I know that I'm replying a little late to this post, but I thought that I'd throw in my two cents.  I saw that Nakaya was mentioned earlier and one of their big selling points is that every pen is handmade for your hand only.  Here's a link to their website giving an overview of their process.  http://www.nakaya.org/ehandmade.html

Their Master lathe craftsman, Mr. Matsubara, has been handmaking their pens since 1991.  I've attached a photo of him using his foot-powered lathe, pretty awesome!  If you are curious, search Nakaya at the Pentrace website and you will find several articles showing off their techniques and craftsmanship.

It is one of my goals to immitate if at all possible one of Nakaya's Piccolo pens (photo attached), but so far I can't even get the closed end barrels to come out consistantly.  But that's probably because I don't want to spend the money on specialized mandrels and chucks just yet.  And eventually, I would love to get into cutting threads and all that, but am hesitant to spend the money and end up getting the wrong kind.

I also, would like to _immitate_ the Piccolo because I don't want to spend the $300-$2,000 (depending on options, finish, design) it costs for one.


----------



## chriselle (Jul 1, 2009)

thefunkyP said:


> I know that I'm replying a little late to this post, but I thought that I'd throw in my two cents.  I saw that Nakaya was mentioned earlier and one of their big selling points is that every pen is handmade for your hand only.  Here's a link to their website giving an overview of their process.  http://www.nakaya.org/ehandmade.html
> 
> Their Master lathe craftsman, Mr. Matsubara, has been handmaking their pens since 1991.  I've attached a photo of him using his foot-powered lathe, pretty awesome!  If you are curious, search Nakaya at the Pentrace website and you will find several articles showing off their techniques and craftsmanship.
> 
> ...




FunkyP,

Here are a couple of my interpretations.  If you'd like to discuss how these (urushi) pens are finished PM me.
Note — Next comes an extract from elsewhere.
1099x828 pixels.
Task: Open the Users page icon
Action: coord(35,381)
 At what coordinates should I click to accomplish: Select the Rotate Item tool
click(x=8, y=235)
http://www.penturners.org/forum/showthread.php?t=43881&highlight=urushi
http://www.penturners.org/forum/showthread.php?t=43004&highlight=urushi


----------



## thefunkyP (Jul 3, 2009)

Chris those are some amazing looking pens and finishes!  Looks like you are one step ahead....errr....okay..._several_ steps ahead of me.  I love the simple lines and rich colors, very nicely done.

I've been following some of your other posts on urushi, and I think I'm going to have to work up the patience to go through the steps before I get in it too deep.  I'm am curious what my best options in the US would be.  I've started considering trying some lacquers with some stain layering effects or something, but nothing conclusive yet.
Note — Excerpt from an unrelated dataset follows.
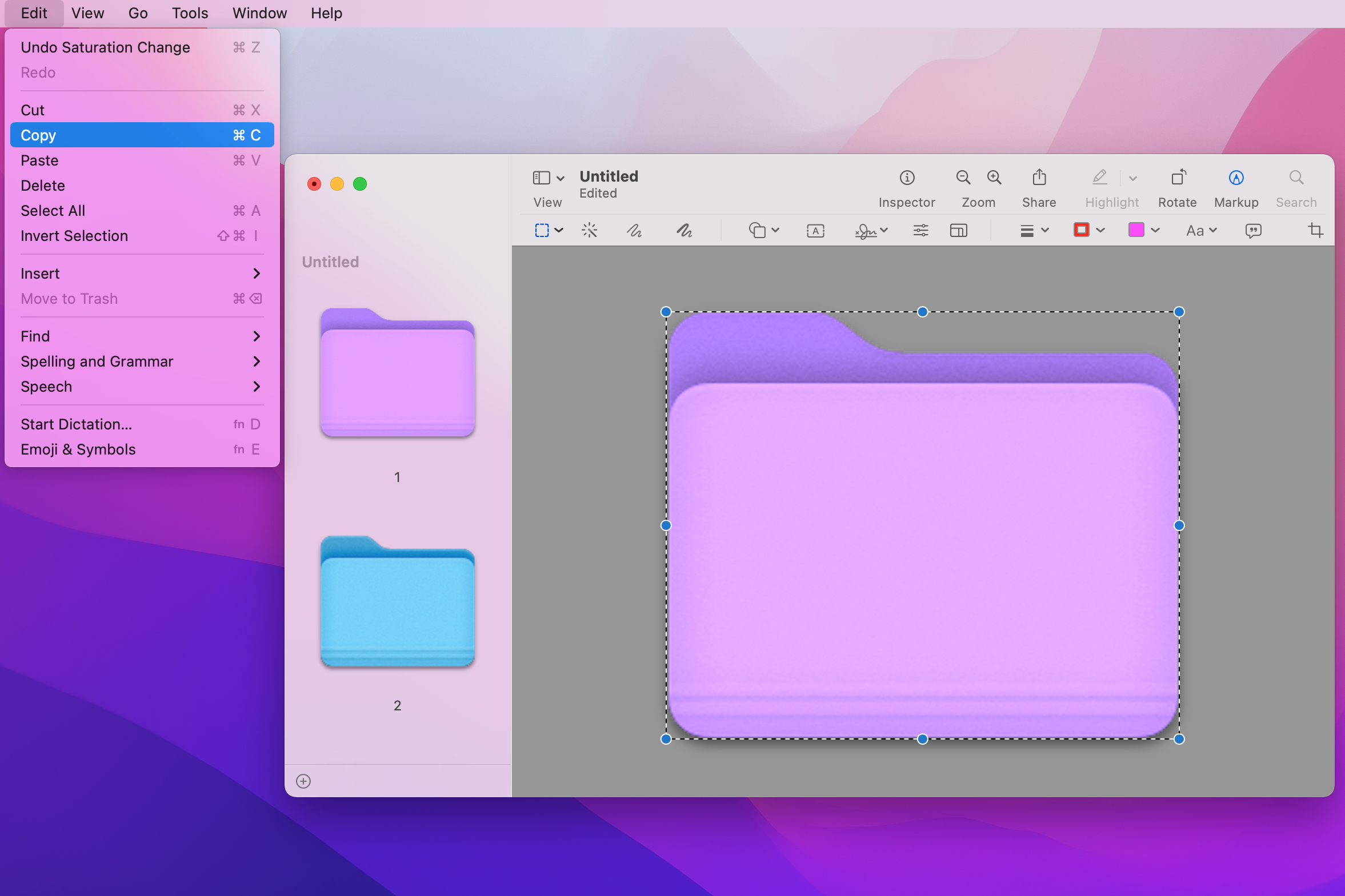Click Select All in Edit menu
The width and height of the screenshot is (1345, 896).
(52, 210)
I've posted one of my favorite Nakaya pen styles, their negoro pens.  Oh but someday I will....but probably not!:wink:

Thanks for sharing your photos!  Sure do love that finish, and admire your patience!


----------



## Moosewatcher (Jul 12, 2009)

I don't want one of those pens and I don't want to meet the penmaker.  I just want to see the idiot that pays that much money for a pen.

Moosewatcher


----------



## thefunkyP (Jul 13, 2009)

Ken, 

I agree with you about the price (hence the reason I'd rather imitate and attempt to make my own), but I've also heard tha, depending on the location it seems, people will spend much much more than this for a pen.  

Many begin to look at them as pieces of art that write, rather than just a pen.  The fact that these are handmade I believe drives the price up a bit too.  If you do a search for "pricing your pens" on this site and you'll find many people making fountain pens for this much and more.


----------